First it was the Dalai Lama. Now it’s followers of the banned Chinese spiritual movement, Falun Gong, who are turning up in Leeds.

A touring art exhibition detailing the movement’s spiritual life and “human rights tragedy” starts a two-week run at the Corn Exchange in Leeds on Monday 2nd July. It will be starting its second week just as the Chinese Olympic team arrives in the city for its pre-Olympic training camp on the 9th.

The original plan was to hold the exhibition at the Radisson Blu hotel in central Leeds, but a leaking ceiling apparently forced the transfer to the Corn Exchange.

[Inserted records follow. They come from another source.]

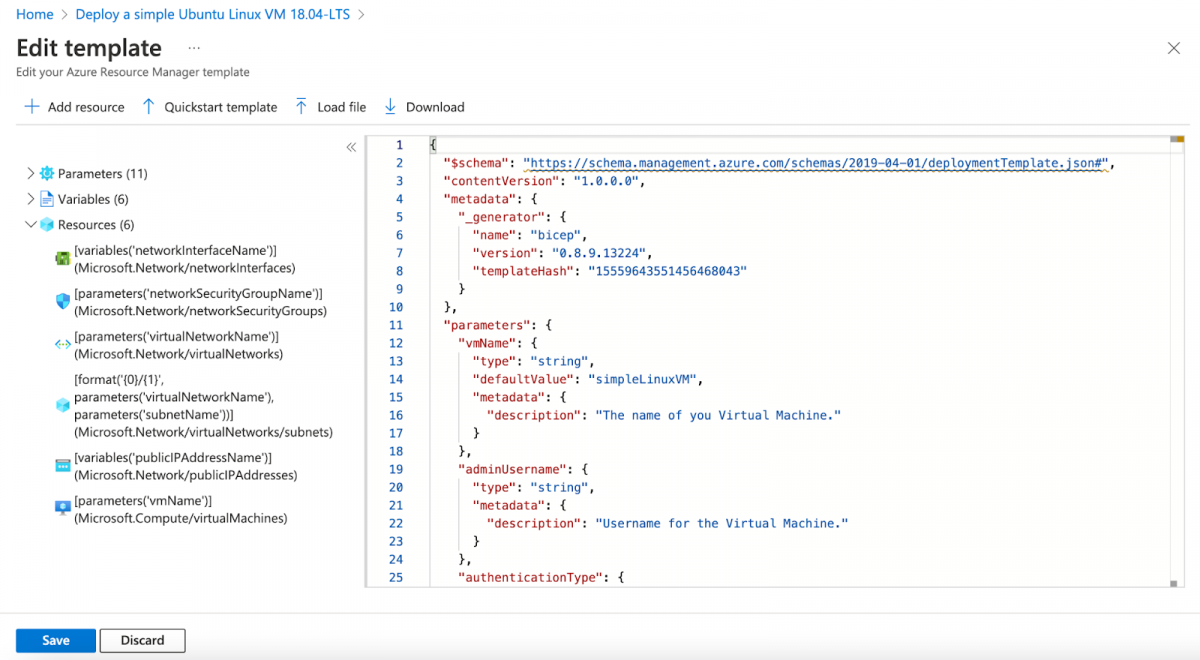Image resolution: width=1200 pixels, height=660 pixels.
Task: Click Add resource in the toolbar
Action: (74, 107)
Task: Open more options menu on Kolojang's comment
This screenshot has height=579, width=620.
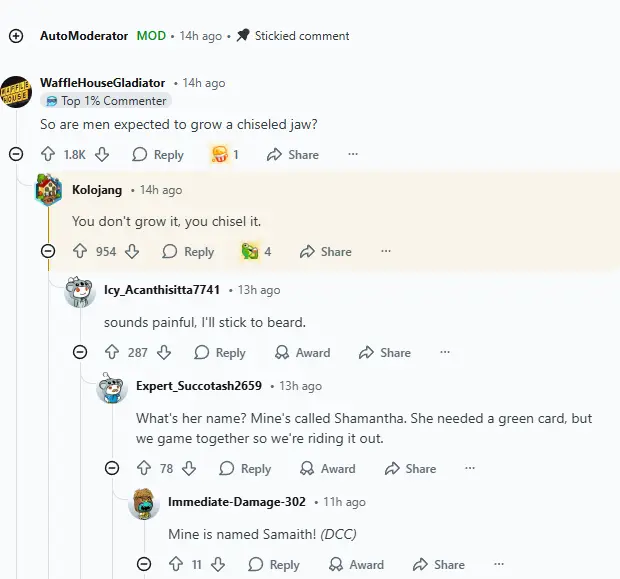Action: (x=385, y=252)
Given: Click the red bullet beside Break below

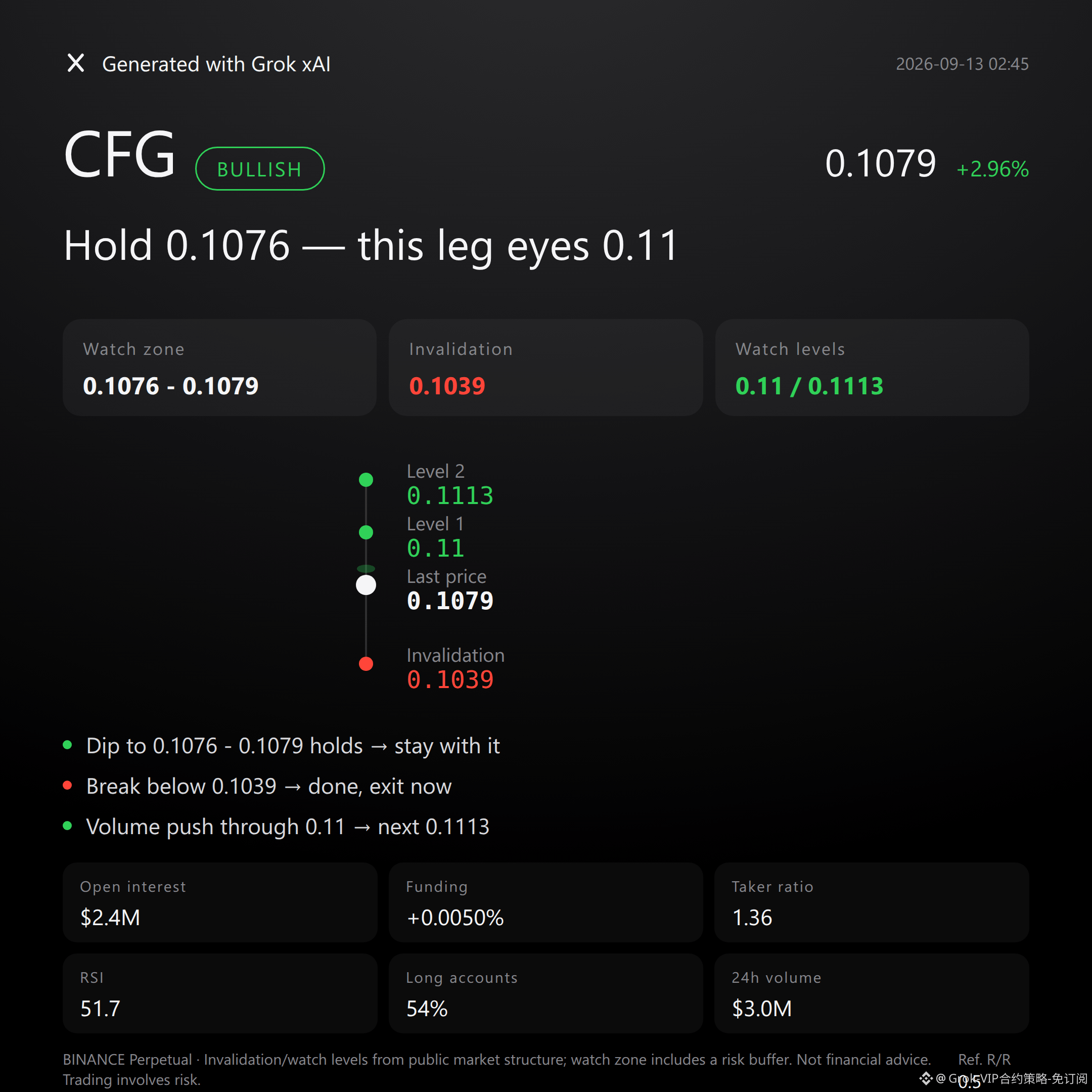Looking at the screenshot, I should [x=67, y=786].
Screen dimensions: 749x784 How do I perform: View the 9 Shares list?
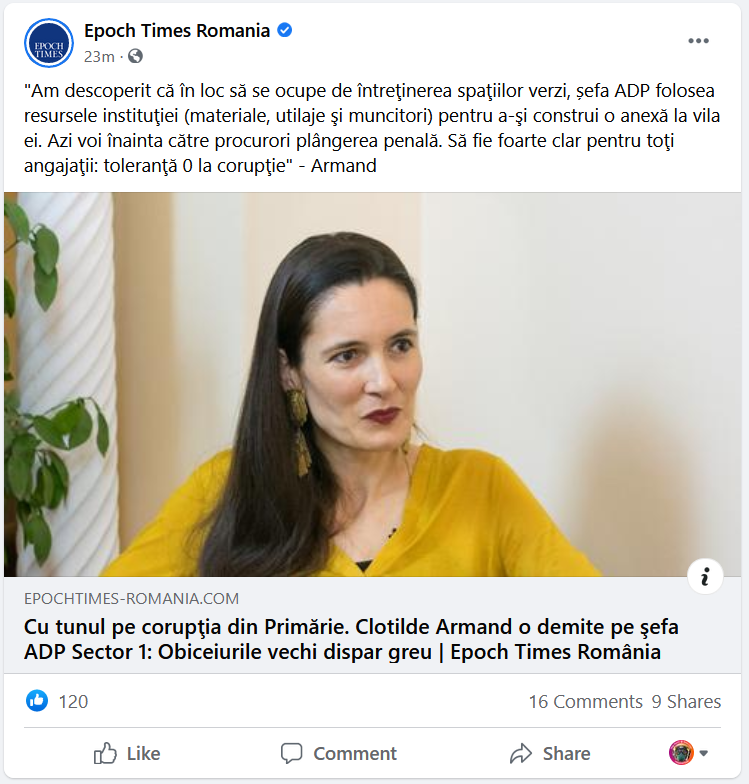pos(686,702)
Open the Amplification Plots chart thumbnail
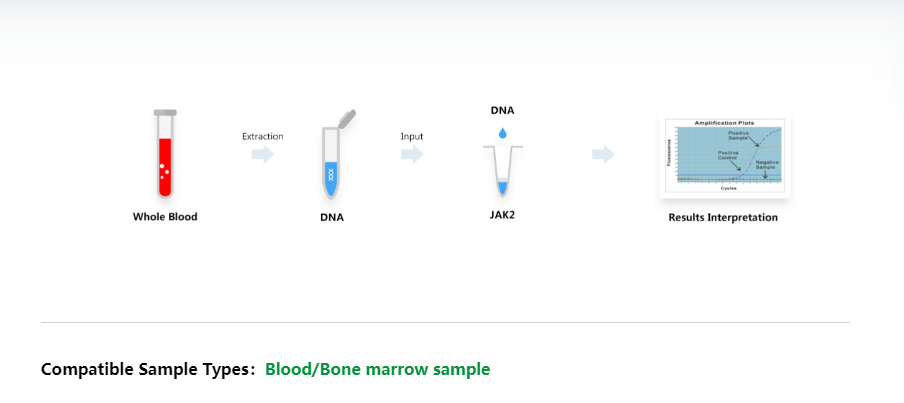 tap(724, 157)
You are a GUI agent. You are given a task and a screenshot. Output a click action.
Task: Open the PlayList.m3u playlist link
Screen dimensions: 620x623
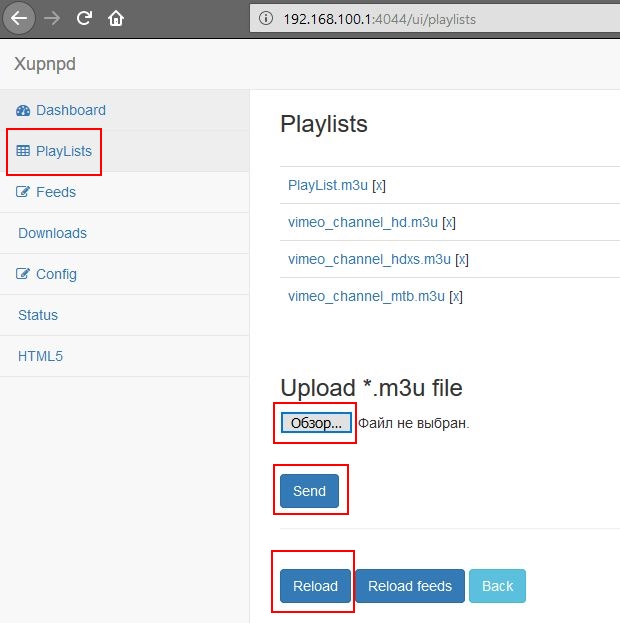[328, 185]
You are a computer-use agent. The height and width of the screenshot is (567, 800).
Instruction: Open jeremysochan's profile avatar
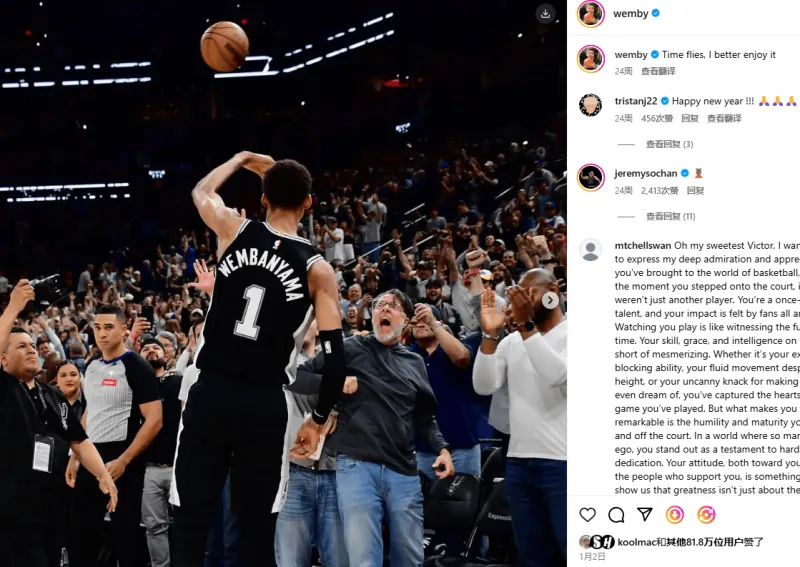coord(590,177)
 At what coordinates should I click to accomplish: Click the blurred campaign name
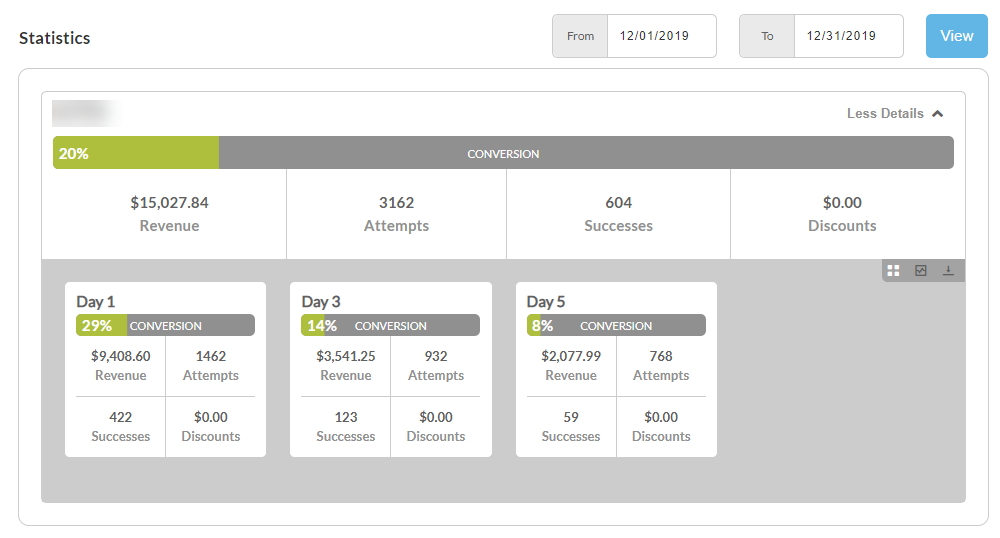[84, 113]
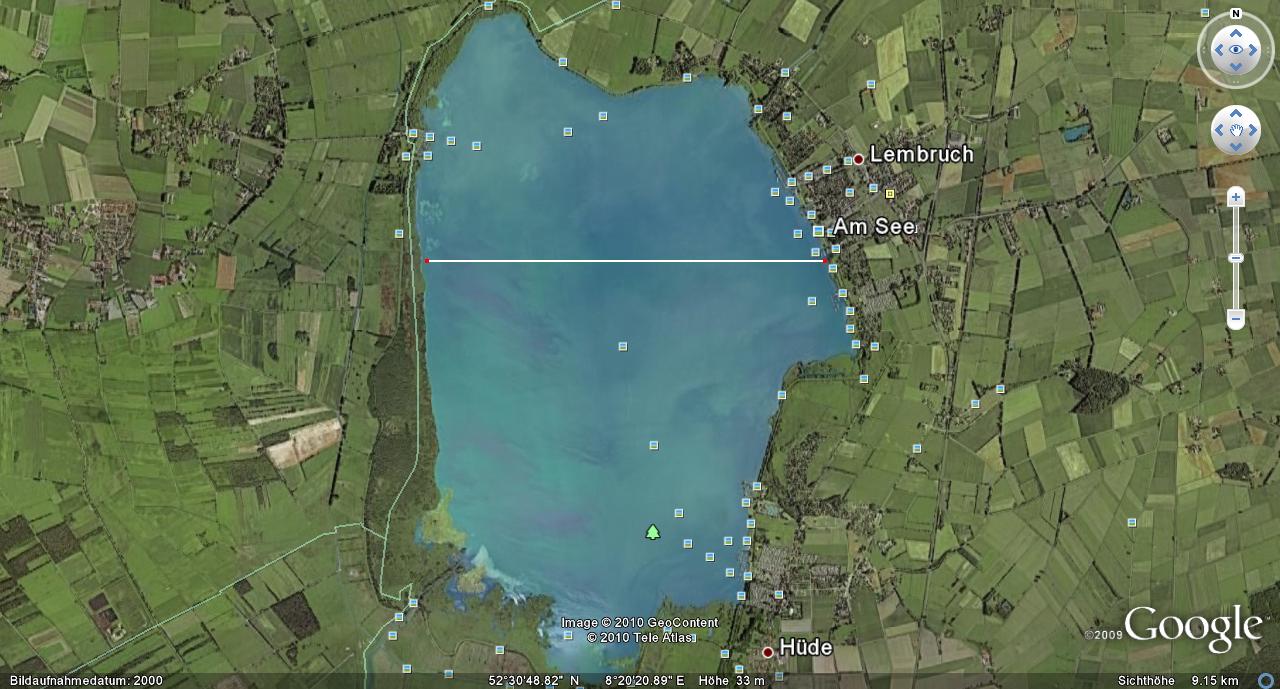Pan the map down using the move joystick arrow

click(1236, 146)
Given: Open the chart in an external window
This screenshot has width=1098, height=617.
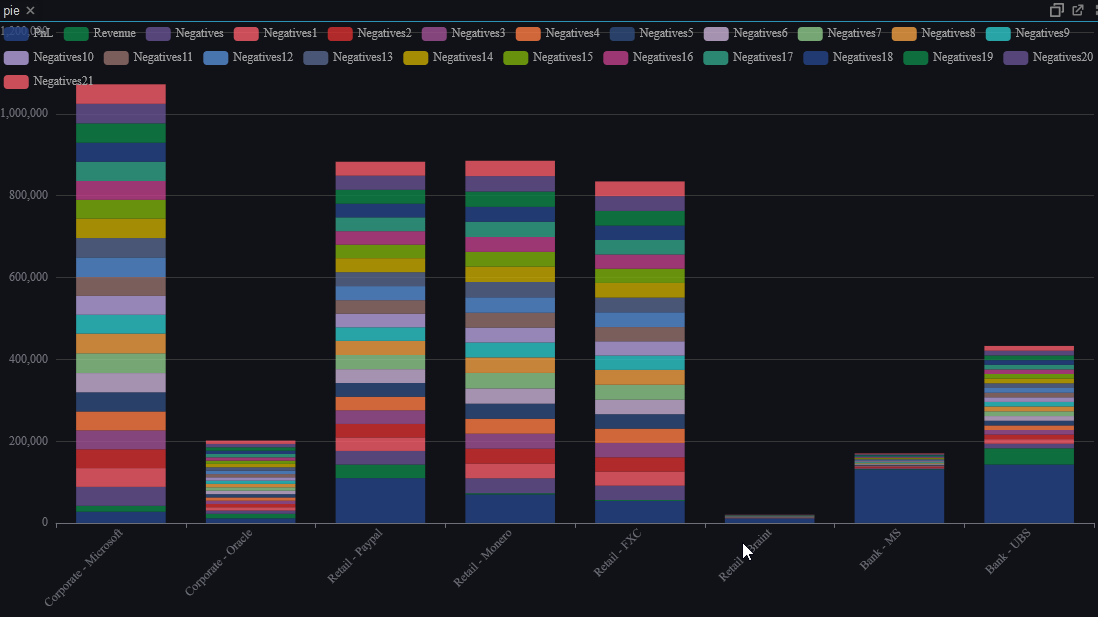Looking at the screenshot, I should [1076, 9].
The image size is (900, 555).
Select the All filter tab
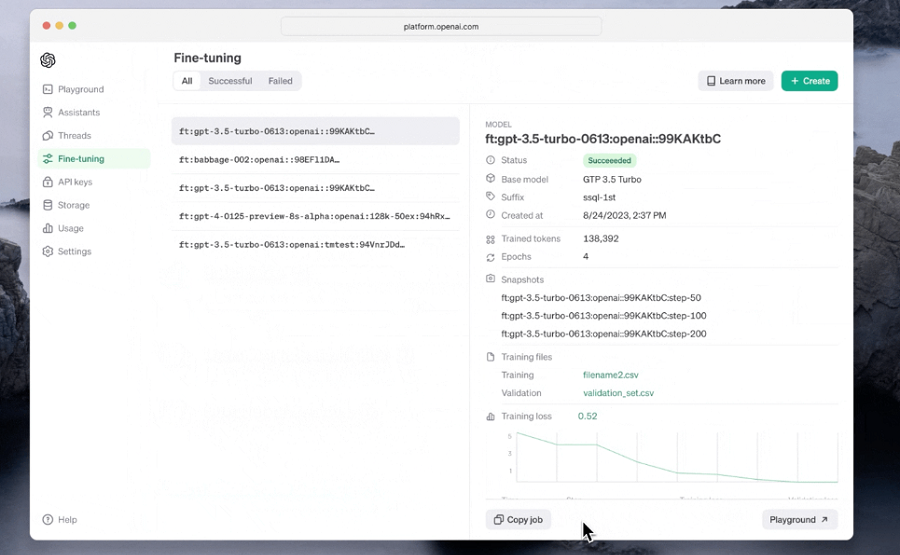click(x=187, y=81)
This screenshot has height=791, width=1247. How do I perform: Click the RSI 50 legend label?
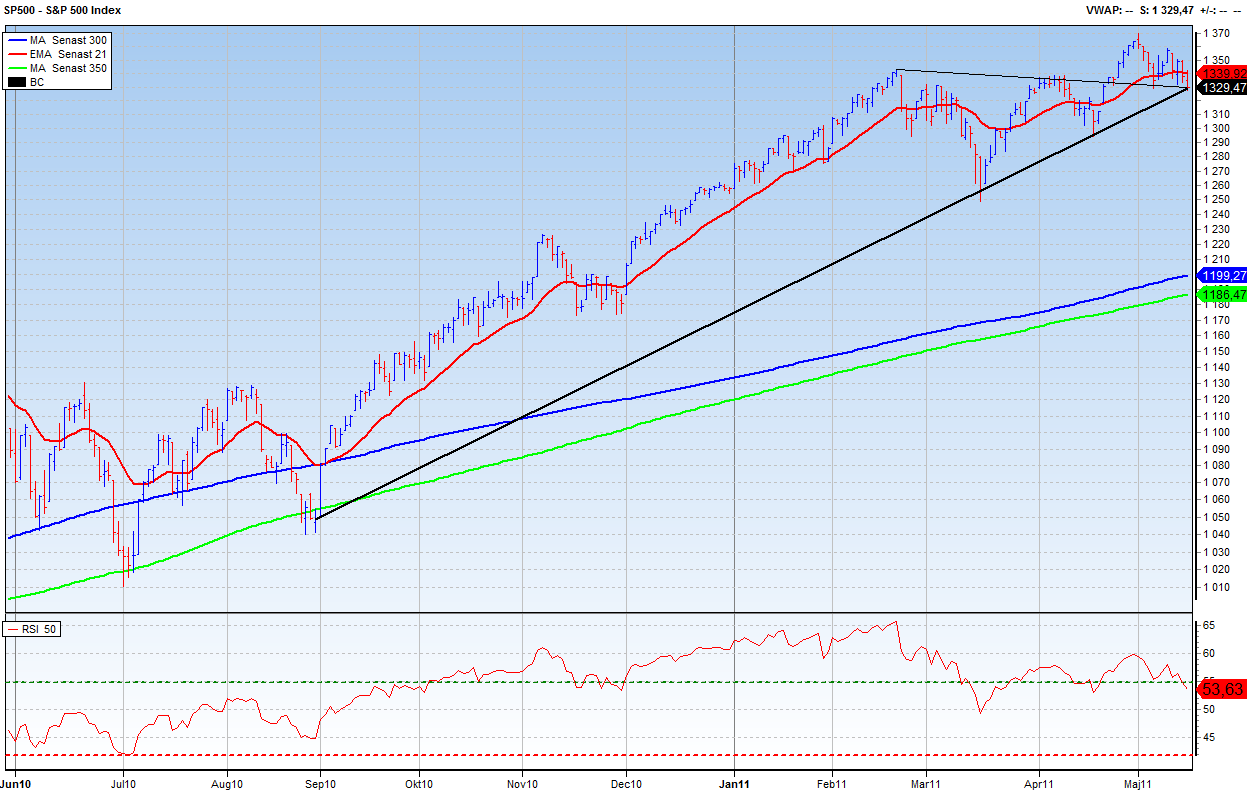point(40,630)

For details of the exhibition – titled “Truthfulness, Compassion and Forbearance” after the movement’s three main tenets –  click here.

Falun Gong (also known as Falun Dafa) combines meditation and slow-moving qigong exercises with a moral philosophy that stresses those three tenets.

“Serious human rights violations”

Practiced in China by millions after its introduction in 1992, it was initially tolerated and subsequently outlawed by the Chinese authorities and is now officially seen as an “evil cult”.

Imposing the ban on 20th July 1999, the Chinese authorities said Falun Gong was “engaged in illegal activities, advocating superstition and spreading fallacies, hoodwinking people, inciting and creating disturbances, and jeopardizing social stability”.

The allegations were used as a pretext for a crackdown on the movement.

“Serious human rights violations—including restrictions on freedom of thought, belief, and expression, wrongful detention, unfair trials, torture, and deaths in custody—have accompanied the Chinese government response to Falun Gong,” said a comprehensive report from Human Rights Watch.

To mark the 13th anniversary of the ban, an early day motion has been tabled in the House of Commons by a cross-party group of MPs expressing their concern over the “infringement of human rights”.

“(The EDM) calls for the release from detention and imprisonment of all Falun Gong practitioners held for peaceful practice of their beliefs; recognises that the Chinese government divides people by class, politics, religion and economic backgrounds; and expresses its concern about this infringement of human rights.”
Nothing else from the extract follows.